At 28 I had the training, experience and skill to leave the navy and have my own radio shop, but no one was repairing radios, so I took a course on TV repair before I left the navy and went into TV repair. Within a 3 year period not enough people were having TV's repaired because they weren't breaking down with solid state devices in them and TVs were so cheap to buy that it made more sense to get a new one with more features. More than half of my business was installing antennas or repairing problems with down leads. I made a large part of my money repairing CB radios.
The picture above is our daughter Annie on Coronado beach in California.

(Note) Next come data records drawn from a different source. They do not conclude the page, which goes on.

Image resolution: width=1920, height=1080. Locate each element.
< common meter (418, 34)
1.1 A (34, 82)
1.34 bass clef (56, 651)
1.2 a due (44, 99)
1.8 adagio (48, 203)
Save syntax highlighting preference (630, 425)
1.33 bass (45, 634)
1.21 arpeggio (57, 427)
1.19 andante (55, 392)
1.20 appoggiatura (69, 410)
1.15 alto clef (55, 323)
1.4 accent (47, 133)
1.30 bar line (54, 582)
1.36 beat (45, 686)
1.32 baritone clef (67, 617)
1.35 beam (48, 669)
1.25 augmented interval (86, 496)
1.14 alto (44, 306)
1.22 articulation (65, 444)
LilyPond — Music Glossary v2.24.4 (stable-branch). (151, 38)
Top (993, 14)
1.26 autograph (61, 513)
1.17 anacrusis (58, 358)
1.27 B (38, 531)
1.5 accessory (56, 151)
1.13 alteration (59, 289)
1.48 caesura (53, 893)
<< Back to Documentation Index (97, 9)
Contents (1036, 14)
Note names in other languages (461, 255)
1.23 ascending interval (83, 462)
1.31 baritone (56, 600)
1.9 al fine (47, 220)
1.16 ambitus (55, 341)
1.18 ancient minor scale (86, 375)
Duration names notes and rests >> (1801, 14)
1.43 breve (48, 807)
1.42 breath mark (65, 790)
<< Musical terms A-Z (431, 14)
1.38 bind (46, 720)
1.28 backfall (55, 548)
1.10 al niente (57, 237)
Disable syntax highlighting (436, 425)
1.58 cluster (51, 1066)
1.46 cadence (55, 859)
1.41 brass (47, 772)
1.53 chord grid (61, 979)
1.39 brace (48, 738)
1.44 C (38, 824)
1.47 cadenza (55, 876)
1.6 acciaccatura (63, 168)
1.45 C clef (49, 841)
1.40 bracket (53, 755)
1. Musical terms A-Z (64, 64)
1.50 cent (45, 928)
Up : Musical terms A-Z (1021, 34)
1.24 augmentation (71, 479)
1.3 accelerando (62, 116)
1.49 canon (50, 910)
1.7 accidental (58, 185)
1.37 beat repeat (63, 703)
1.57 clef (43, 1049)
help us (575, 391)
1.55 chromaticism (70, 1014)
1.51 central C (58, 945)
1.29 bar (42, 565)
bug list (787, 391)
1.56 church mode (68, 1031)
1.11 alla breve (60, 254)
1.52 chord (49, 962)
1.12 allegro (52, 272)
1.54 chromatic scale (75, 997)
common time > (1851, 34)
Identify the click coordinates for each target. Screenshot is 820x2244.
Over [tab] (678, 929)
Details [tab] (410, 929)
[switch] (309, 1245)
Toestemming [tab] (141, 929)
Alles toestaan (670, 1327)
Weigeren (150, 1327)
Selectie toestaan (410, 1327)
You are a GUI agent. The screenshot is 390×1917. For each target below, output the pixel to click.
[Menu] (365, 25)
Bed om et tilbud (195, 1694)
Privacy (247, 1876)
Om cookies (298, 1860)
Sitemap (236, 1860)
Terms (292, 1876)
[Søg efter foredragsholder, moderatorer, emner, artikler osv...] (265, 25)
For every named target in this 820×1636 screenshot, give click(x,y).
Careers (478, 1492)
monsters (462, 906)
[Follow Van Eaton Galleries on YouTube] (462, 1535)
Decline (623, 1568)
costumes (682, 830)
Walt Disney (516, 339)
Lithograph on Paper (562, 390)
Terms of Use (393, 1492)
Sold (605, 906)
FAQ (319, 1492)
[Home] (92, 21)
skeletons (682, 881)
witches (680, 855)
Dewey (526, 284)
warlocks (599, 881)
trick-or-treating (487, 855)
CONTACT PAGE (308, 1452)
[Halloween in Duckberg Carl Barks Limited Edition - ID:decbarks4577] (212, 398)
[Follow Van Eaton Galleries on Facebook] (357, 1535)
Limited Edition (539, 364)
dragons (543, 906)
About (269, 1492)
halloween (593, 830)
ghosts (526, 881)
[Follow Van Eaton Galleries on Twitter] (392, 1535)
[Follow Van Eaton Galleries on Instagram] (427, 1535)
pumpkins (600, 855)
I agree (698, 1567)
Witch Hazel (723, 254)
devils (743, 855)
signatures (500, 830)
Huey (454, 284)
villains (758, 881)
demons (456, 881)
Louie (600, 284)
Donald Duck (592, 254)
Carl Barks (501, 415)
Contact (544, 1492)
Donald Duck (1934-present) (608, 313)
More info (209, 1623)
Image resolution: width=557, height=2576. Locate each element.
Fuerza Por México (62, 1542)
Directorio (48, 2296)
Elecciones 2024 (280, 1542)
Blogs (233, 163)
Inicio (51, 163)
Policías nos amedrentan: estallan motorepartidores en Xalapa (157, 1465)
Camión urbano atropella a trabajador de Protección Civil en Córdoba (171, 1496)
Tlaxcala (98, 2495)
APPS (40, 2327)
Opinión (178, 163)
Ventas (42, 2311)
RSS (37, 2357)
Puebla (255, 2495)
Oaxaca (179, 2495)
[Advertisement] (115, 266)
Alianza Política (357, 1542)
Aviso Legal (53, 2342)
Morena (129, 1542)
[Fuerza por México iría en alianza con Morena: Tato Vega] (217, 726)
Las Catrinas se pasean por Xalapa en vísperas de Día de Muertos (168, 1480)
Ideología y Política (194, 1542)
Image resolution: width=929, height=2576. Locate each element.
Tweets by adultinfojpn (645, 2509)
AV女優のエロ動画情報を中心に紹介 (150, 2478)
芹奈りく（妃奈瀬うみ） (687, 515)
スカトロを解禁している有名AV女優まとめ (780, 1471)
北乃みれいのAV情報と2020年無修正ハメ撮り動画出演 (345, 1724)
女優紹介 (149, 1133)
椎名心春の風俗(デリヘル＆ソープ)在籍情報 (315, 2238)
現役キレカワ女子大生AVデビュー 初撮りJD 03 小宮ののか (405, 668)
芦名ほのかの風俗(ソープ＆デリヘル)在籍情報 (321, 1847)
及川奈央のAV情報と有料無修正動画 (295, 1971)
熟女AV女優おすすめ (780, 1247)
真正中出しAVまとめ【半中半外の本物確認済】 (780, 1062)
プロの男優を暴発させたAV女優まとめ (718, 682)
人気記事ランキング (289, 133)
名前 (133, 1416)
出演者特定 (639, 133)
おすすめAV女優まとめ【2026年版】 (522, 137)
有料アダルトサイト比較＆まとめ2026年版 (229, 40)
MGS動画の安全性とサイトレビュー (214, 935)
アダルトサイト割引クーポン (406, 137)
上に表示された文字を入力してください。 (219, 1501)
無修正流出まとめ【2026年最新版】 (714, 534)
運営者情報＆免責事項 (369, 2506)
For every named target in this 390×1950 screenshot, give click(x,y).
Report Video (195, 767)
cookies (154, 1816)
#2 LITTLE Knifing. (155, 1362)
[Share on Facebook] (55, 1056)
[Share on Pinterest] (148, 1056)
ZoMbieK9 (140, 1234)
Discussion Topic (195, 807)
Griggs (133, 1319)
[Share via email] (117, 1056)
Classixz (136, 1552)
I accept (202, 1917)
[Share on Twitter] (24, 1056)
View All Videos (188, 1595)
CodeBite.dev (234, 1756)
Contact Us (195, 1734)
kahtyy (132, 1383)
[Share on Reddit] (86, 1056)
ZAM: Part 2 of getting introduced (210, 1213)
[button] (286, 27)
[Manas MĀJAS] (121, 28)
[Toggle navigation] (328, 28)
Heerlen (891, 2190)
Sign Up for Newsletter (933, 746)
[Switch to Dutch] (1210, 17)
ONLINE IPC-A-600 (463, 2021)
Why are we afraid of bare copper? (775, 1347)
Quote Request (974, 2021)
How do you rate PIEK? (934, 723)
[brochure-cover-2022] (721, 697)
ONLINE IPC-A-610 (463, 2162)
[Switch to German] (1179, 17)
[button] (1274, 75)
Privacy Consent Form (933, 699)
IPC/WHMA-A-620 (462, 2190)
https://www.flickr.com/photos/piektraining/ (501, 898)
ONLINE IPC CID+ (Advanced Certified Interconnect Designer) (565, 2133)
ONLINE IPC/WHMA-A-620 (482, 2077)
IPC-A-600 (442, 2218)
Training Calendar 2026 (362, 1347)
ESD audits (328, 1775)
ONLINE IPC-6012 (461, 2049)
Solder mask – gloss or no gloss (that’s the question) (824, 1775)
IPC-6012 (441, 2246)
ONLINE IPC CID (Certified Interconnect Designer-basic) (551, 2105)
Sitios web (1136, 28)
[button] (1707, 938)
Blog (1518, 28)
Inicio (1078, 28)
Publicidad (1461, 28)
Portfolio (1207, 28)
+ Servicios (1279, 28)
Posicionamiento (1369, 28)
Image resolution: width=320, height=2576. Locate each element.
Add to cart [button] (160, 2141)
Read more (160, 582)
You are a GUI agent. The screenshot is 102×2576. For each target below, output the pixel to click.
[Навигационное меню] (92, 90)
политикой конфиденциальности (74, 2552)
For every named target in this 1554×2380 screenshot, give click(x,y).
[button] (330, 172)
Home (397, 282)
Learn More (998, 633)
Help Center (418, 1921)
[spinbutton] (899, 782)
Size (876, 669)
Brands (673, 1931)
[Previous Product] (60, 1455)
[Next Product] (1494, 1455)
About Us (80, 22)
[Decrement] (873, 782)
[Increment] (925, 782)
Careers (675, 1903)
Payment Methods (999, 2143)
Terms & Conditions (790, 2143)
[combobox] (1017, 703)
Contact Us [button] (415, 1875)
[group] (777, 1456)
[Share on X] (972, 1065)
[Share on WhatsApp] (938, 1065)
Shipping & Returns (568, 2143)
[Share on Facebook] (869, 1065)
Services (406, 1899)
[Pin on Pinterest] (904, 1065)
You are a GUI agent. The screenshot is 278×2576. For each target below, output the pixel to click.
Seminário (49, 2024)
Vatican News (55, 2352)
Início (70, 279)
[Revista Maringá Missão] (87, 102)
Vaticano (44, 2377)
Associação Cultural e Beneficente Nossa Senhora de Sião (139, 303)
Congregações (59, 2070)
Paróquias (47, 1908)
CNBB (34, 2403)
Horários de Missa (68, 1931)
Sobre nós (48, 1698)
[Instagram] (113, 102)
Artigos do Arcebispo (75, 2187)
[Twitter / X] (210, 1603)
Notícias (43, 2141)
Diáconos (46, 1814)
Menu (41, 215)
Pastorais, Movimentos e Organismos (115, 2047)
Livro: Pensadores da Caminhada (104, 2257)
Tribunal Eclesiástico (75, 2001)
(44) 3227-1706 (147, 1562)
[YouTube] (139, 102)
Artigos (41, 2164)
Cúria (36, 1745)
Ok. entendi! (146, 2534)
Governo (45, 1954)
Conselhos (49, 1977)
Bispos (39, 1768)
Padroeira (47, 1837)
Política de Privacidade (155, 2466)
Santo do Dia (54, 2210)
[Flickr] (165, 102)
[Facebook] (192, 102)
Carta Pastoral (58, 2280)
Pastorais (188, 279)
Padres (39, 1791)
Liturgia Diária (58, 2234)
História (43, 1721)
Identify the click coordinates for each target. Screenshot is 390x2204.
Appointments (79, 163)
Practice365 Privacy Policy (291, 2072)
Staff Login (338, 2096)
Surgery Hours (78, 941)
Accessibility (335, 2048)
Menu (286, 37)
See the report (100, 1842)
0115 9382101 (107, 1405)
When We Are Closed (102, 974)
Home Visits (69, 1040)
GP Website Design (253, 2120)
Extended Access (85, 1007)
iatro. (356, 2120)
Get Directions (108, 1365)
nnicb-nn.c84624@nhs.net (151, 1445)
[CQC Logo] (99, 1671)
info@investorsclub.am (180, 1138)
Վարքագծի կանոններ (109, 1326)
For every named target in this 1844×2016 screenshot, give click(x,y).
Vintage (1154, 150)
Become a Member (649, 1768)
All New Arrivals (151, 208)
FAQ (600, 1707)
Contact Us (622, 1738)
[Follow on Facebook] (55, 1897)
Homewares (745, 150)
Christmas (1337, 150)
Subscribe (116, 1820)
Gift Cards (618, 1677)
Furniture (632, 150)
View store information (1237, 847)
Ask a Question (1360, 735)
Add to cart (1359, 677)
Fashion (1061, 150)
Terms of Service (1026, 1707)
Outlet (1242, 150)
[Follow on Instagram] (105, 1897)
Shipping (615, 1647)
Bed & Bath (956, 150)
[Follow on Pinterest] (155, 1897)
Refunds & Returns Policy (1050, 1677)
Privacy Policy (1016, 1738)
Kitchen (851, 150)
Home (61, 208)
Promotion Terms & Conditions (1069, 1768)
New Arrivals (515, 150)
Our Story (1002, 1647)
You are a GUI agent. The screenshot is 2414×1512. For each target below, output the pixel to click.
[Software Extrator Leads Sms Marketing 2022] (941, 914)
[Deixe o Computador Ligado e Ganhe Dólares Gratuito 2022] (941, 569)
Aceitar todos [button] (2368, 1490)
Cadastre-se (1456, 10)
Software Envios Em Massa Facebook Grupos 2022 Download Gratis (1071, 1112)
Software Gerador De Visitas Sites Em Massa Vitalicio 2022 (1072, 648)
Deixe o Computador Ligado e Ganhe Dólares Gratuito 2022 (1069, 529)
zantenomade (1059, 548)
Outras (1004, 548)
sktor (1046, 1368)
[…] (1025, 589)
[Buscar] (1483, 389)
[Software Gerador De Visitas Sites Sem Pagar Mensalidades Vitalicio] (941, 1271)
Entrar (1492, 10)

At 31 it was off to California with big dreams. I didn't get the job I thought I would, but probably got a better one and made good money at it and had a lot of great friends, some are still friends today, 32 years after I left there.
At 42 I realized a goal that I wanted since I was 8 years old; I finally had my farm. After clearing the pasture of weeds and thorn trees I got my first cows. Then followed with more cows and we added sheep and a tractor with a brush hog (giant lawn mower). Later we started raising goats, by far the best animals to have.Things were good. We had an acre and a half garden and all the critters to care for. Joyce and I both had full-time jobs and still did everything else on the farm.
Long about 55 it just became more than we could handle, so we sold all the animals and the tractor and went into forestry. That was a lot less work and even more rewarding. Then at 62 we retired and now just relax and enjoy life. It has been a good run so far and I hope we continue for many more years.